Day Terrors: Haunted Overload

October 25, 2017 — “Why would anybody visit an empty haunted attraction during the day?” This was the question posed by one of our party before we walked into an empty haunted attraction at 11 am on a Sunday morning. It was a legitimate question.

Haunts thrive on the dark. It’s the night and the discombobulating lighting and fog effects that allow us the suspension of disbelief to imagine that the foam and plywood surrounding us are actually the walls of a centuries-old haunted mansion full of monsters. It’s those same elements that turn made-up teenagers and accountants into terrifying mutants from the netherworld. Going into one of these during the day can be like staring down into the proscenium of a puppet show. Oh, it’s just a couple of people with arm cramps sitting atop each other, as silly as a nightmare remembered over a bowl of Cap’n Crunch the next morning.

But not Haunted Overload. Its monsters don’t scuttle away when the rock is overturned. They stand up to their full heights and blot out the sun themselves.

Haunted Overload is in Lee, New Hampshire. I’m not the most plugged-into that scene, but from what I’ve heard and read, it seems as if it’s one of the more famous haunts in the country. I did the traditional night haunt there almost a decade ago, but have only a hazy memory about the specifics of it, honestly.

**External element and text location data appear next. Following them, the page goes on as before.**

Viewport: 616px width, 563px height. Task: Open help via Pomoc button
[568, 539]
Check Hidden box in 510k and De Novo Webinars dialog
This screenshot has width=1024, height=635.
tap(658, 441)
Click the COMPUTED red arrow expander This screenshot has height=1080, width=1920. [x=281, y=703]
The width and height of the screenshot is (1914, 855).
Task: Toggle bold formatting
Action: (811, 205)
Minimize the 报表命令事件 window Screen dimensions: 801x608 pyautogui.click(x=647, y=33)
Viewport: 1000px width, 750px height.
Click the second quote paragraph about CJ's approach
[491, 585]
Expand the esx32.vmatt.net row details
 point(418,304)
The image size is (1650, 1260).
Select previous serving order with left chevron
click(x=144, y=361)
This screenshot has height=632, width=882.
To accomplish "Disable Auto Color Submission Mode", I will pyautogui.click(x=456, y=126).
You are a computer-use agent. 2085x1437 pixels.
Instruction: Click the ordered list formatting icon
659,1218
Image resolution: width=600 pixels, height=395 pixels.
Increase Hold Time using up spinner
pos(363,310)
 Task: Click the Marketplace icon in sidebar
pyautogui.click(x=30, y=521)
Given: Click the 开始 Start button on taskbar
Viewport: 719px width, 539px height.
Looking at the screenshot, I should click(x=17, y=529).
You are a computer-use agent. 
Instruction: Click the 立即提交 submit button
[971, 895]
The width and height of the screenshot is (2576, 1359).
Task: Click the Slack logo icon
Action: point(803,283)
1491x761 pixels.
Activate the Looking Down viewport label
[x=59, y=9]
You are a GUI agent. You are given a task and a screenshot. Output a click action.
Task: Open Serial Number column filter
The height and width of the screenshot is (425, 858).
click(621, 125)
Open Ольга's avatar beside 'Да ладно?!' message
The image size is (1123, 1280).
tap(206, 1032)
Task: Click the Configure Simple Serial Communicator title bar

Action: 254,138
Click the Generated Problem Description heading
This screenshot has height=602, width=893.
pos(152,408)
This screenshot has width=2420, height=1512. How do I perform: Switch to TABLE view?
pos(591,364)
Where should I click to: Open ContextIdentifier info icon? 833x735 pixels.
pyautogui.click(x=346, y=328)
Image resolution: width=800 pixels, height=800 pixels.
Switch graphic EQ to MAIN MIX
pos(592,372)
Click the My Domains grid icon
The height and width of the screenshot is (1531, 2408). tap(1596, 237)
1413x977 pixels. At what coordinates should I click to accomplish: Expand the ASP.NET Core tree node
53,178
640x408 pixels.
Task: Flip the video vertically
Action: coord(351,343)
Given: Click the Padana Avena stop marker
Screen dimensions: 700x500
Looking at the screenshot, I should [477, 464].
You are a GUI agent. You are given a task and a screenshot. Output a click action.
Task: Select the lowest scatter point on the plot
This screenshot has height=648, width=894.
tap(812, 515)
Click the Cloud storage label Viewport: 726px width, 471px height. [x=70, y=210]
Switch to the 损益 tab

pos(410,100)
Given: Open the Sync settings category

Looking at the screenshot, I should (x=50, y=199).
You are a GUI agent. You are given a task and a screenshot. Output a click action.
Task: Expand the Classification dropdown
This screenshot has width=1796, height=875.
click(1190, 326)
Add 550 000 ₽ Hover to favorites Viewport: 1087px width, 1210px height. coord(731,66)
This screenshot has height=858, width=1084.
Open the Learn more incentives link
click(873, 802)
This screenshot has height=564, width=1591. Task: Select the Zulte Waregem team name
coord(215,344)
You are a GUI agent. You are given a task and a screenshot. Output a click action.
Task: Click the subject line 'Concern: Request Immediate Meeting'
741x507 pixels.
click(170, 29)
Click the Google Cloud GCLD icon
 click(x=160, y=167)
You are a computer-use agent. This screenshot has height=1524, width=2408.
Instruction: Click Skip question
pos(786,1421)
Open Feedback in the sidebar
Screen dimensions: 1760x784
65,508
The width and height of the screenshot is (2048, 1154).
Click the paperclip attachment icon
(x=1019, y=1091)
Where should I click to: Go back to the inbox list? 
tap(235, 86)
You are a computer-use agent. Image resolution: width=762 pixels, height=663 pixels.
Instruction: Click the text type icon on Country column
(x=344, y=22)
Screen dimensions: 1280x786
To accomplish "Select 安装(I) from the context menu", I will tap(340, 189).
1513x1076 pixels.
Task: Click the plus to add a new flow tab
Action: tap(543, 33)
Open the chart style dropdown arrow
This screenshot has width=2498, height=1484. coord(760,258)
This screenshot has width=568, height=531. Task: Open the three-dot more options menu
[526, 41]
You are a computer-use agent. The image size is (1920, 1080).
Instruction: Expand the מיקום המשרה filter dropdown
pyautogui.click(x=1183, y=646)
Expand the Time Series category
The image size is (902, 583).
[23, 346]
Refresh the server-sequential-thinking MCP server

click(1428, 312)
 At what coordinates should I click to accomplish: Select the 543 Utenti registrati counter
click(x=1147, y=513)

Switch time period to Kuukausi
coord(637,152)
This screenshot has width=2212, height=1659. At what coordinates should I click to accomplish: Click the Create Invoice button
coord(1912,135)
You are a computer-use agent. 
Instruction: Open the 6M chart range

I’d always wanted to do its day haunt, though, but had never gotten a chance. Sunday was that chance, and now I feel stupid for not doing it every year. Basically, for a severely discounted rate, the attraction owners allow people to walk through the haunt in the daytime without any actors populating the maze. It’s basically a set tour.

And it’s a great idea. I’d say that for any haunt that takes pride in its environments, but particularly for Haunted Overload. Few haunts take pride in their environments like Haunted Overload takes pride in its environments.

Within two minutes of entering the wooded trail, our jaws dropped like we were decaying skeletons. I’m talking apocalyptically massive characters four-stories high looming over us like demi-gods. Entire buildings shaped liked skulls and dinosaurs and jack-o-lanterns. Just awe-inspiring stuff everywhere we looked, even without all the lighting effects that make them look surreal and overwhelming at night. Like, it looks amazing just rolling out of bed.

The place feels like something a major theme park in a big city would erect, not a haunt out in the middle of the least-referenced state in the union, but that fact certainly added to the atmosphere. I mean, Disney can erect spectacles like no other, but just the simple atmosphere of forest and giant pumpkin scarecrows that Haunted Overload achieves is a nuanced effect that takes a level of love and personal commitment that the big parks can only pay salaries to fake.

And we could examine it all at our own pace, like it was (and it kind of is) an art museum. No pressures from mobs of people pushing us from behind. No delicious stress of wondering where the next jump scare will be.

I mean, I wasn’t the one who asked the question that I opened this post with, but I was still surprised by the sheer scale and atmosphere of the place. To the point that I’m really sorry, like sick-in-the-pit-of-my-stomach sorry, that I’m telling you about it so late in the year.